■ WRITTEN REQUEST:
Could you print, word for word, the lines starting at the one containing "Task: Jump to Node Surcharge section" and ending at the one containing "Action: 65,164", leaving the pictures out?
** Start ROWS **
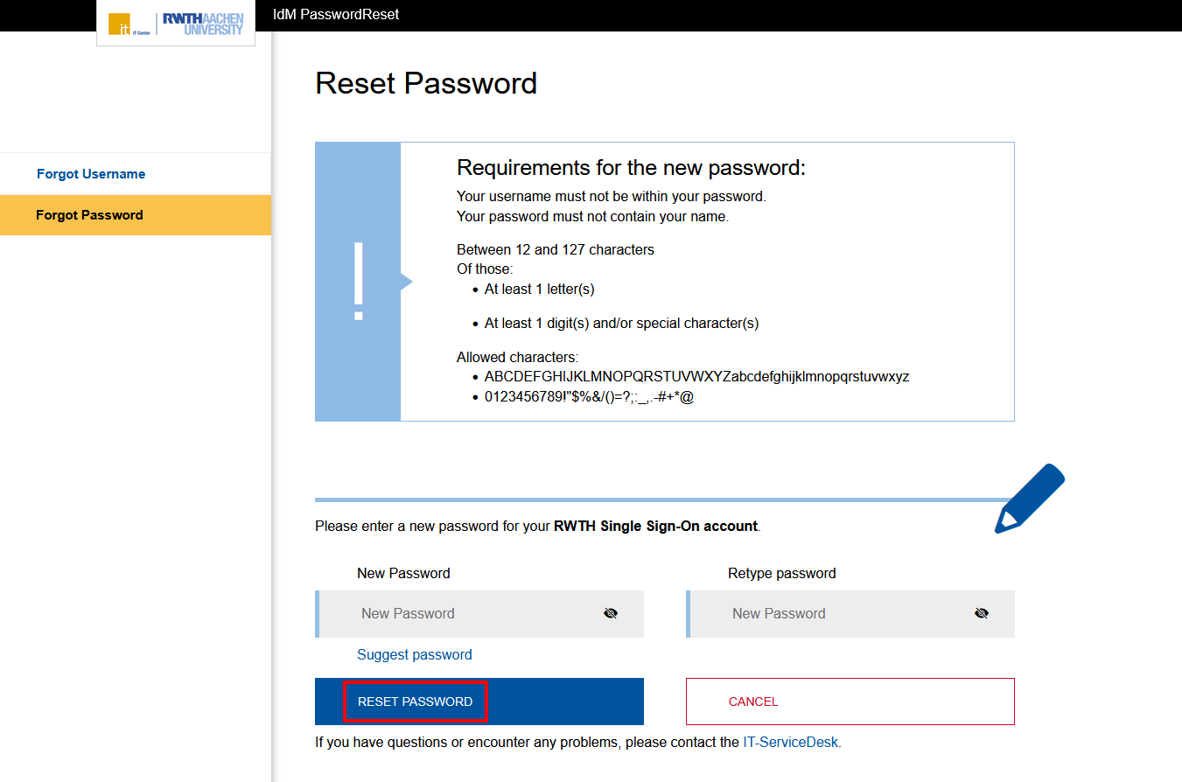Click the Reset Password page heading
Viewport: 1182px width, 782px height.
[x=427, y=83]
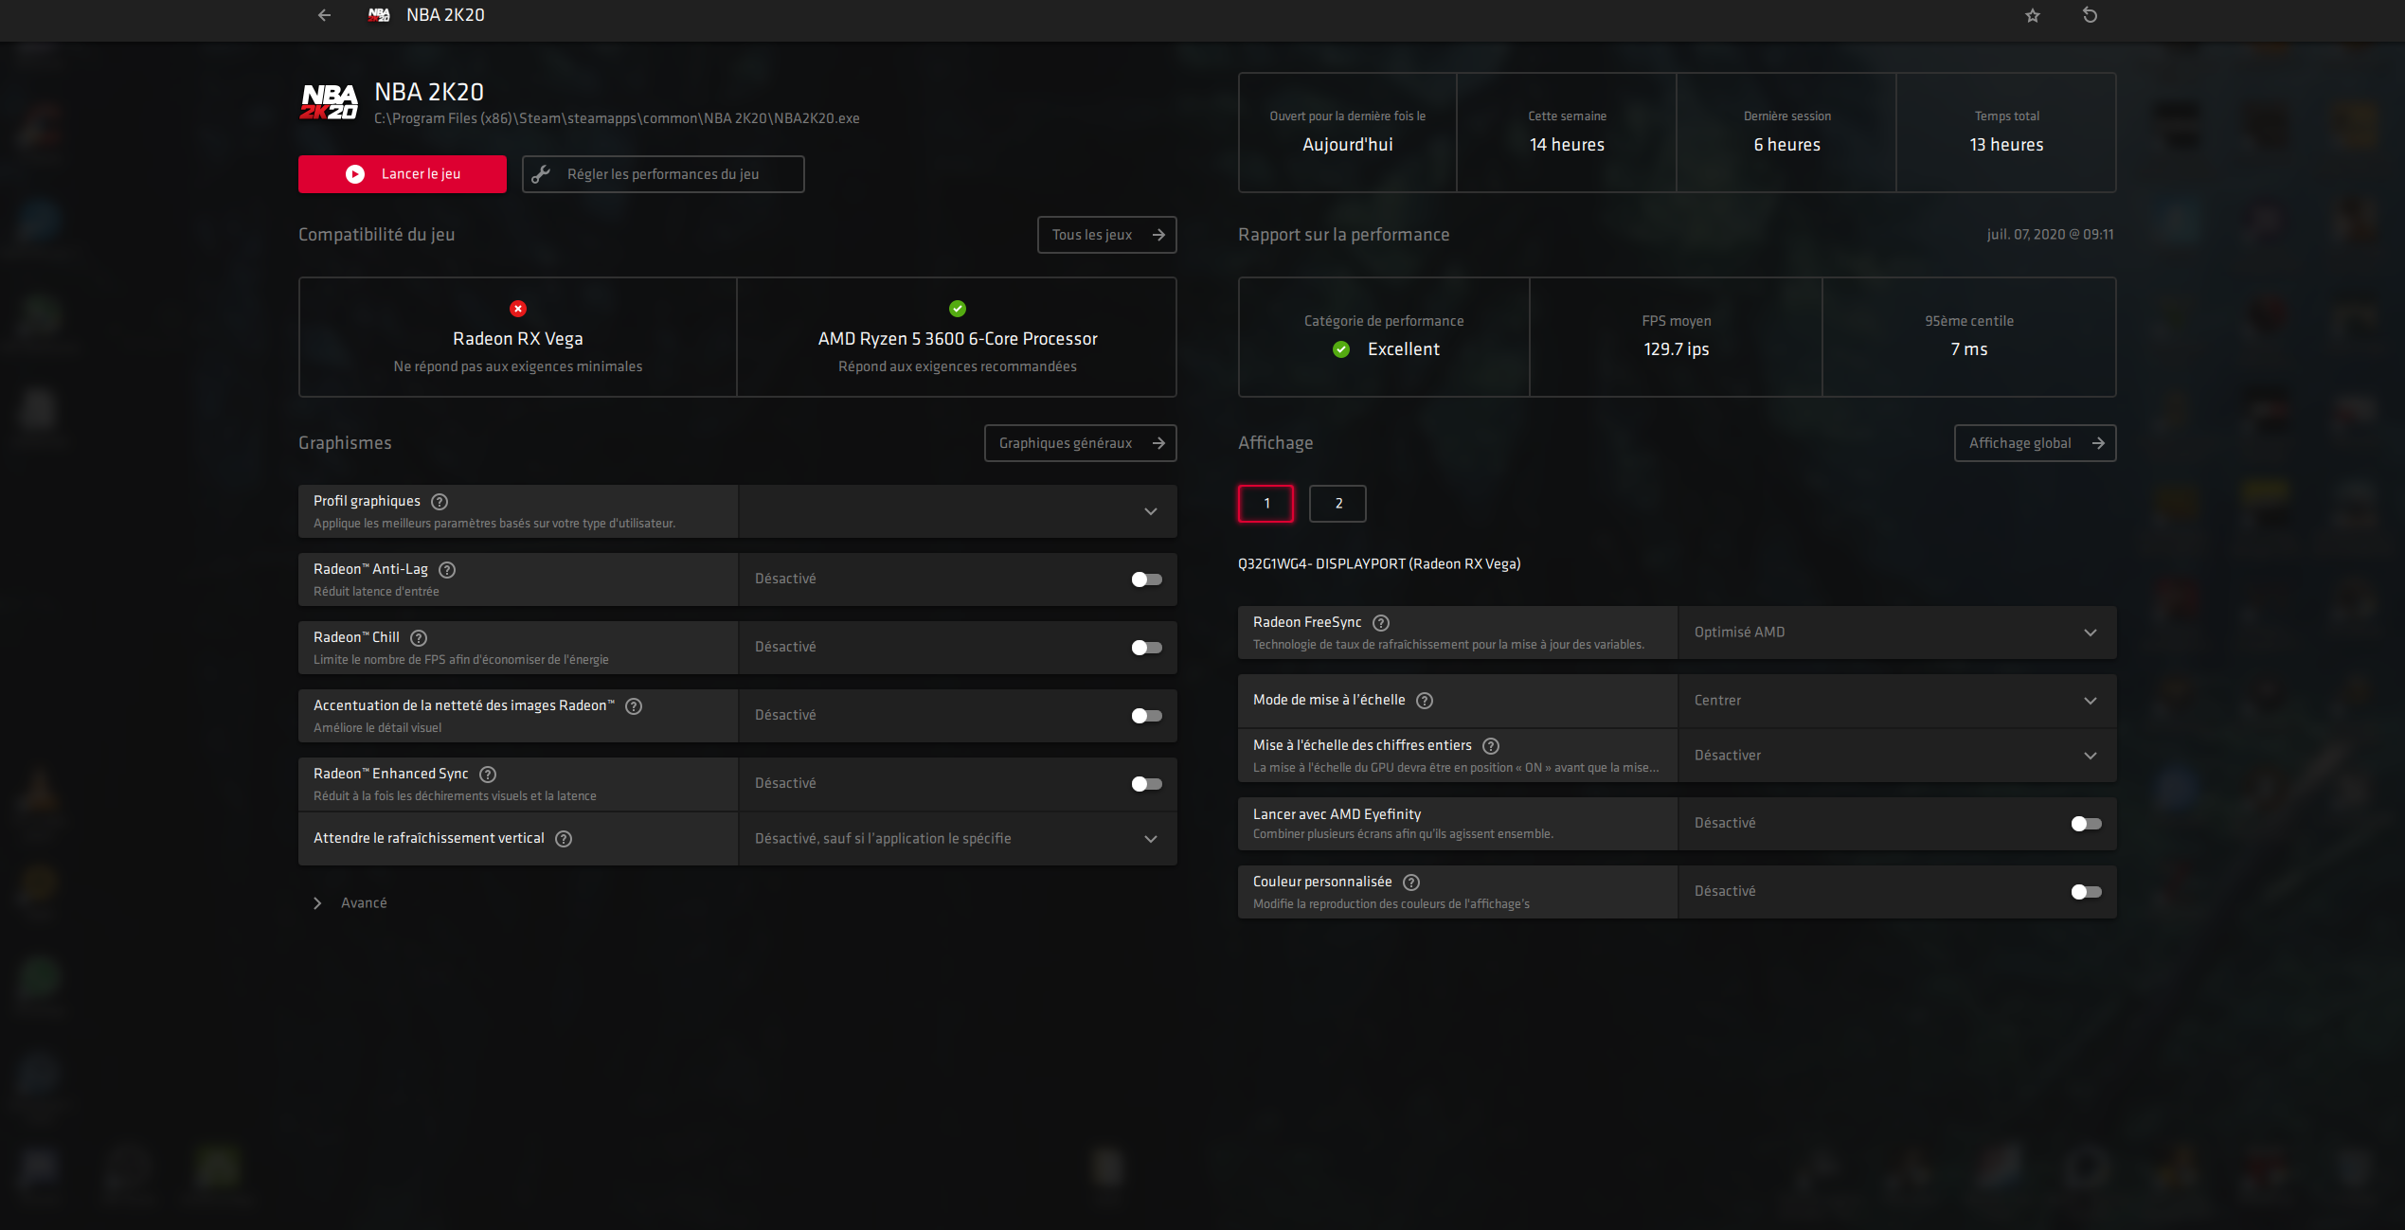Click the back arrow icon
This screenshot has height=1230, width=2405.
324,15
** End ROWS **
** Start ROWS **
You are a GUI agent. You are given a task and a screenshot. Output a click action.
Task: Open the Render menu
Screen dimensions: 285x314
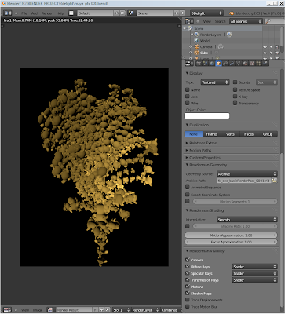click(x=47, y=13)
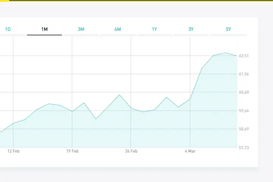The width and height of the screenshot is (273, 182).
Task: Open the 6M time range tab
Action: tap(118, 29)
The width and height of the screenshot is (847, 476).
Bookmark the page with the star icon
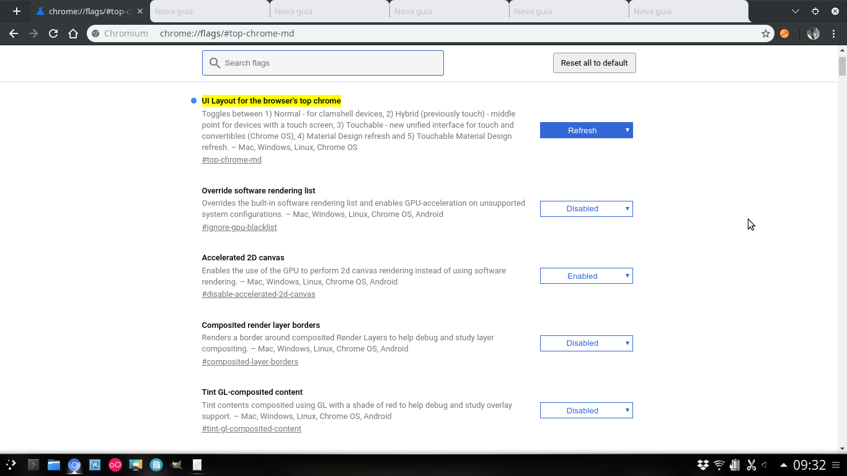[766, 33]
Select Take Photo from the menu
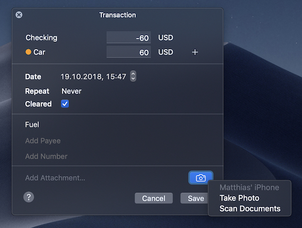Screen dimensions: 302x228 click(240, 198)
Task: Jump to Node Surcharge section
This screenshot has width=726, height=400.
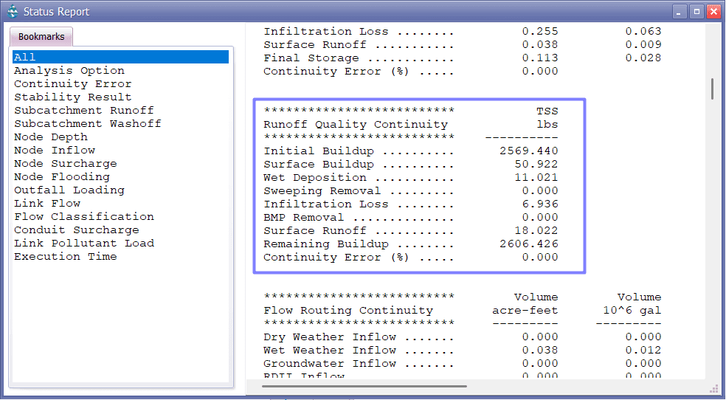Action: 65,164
** End ROWS **
■ EXERCISE SOLUTION:
Task: Jump to Node Surcharge section
This screenshot has width=726, height=400.
Action: 65,164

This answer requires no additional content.